After a boom-and-bust decade, the return of consistent macroeconomic growth and low interests rates makes it a great time to invest in infrastructure. Larry Summers, one of infrastructure’s chief advocates, often focuses on the country’s shrinking investment rates. My colleague David Wessel built on those arguments by showing that federal infrastructure investment barely keeps up with long-term maintenance needs. But the story is different outside Washington, where state and local investment is far outpacing federal spending and generating positive net investment in U.S. infrastructure.
This is a consistent theme in U.S. federalism today. In an era of federal legislative disarray, state and local investment levels confirm that our federalist laboratory is still heathy. And nowhere is that more true than surface transportation policy.
For more than a decade, Congress has been unable to solve an obvious investment crisis related to highway and transit funding. The combination of an ever-expanding spending program and static driving levels means that gas tax revenues haven’t matched spending since 2000. That shortfall has eaten away at trust fund surpluses and has required six general fund infusions just to maintain authorized spending levels—with another likely by this May. Even as Republicans and Democrats call for greater transportation investment, no one can agree on how to pay for it.
By contrast, states have begun to pick up the funding slack. Since 2008—the year of the first general fund infusion—23 states have increased their gas taxes. The states cover every region and represent the full political spectrum from red to blue. At the time of this writing, an additional six states are actively debating gas tax increases either in the legislature or with their governors. All told, these 29 states represent over 55 percent of the U.S. population.
Localities and their citizens are also active infrastructure investors. Since 2008, 25 of the country’s 100 largest metro areas have passed at least one ballot measure to increase transportation funding, ranging from sprawling Atlanta to car-centric Los Angeles. This list doesn’t include other regions and metros like Charlotte, Denver, Honolulu, Phoenix, and Utah’s Wasatch Front that passed similar referenda prior to 2008 and continue to build new transit lines, bike lanes, and roadway improvements each year.

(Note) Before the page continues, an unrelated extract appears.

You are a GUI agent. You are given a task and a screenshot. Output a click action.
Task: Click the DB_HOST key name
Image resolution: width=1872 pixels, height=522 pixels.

Source: Brookings Institution
Note: Includes only ballot measures in the 100 most-populated metropolitan areas
Considering the gap between gridlock in Washington and local action, it’s time to start thinking about innovative ways for federal policies to boost transportation investment across the country.
First, federal policy people should provide more tools to help state and local partners. Leaders closer to home have the benefit of serving a public that knows exactly what it’s buying, and that familiarity facilitates building support for higher taxation or user fees. Using federal reforms to lower state and local borrowing costs—whether through loan programs like TIFIA or tax-exempt bonds like the administration’s QPIBs proposal—can help localities realize their transportation visions. Likewise, reforms to competitive grant programs like the New and Small Starts transit programs could reward places that invest in themselves.
Second, federal legislators should follow the lead of their state and local colleagues and figure out exactly where they want to invest. Considering the lack of political will to invest in national transportation infrastructure, simply asking for more money falls on deaf ears. National leadership should take a step back and consider why we invest in the first place. Whether it’s a freight program or the local innovation bill introduced by Sens. Cory Booker (D-N.J.) and Roger Wicker (R-Miss.), a more purposeful transportation program is a necessary step to building political consensus.
State and local efforts prove Americans still have the investment appetite. Policy frameworks need to catch up with this bottom-up federalist era.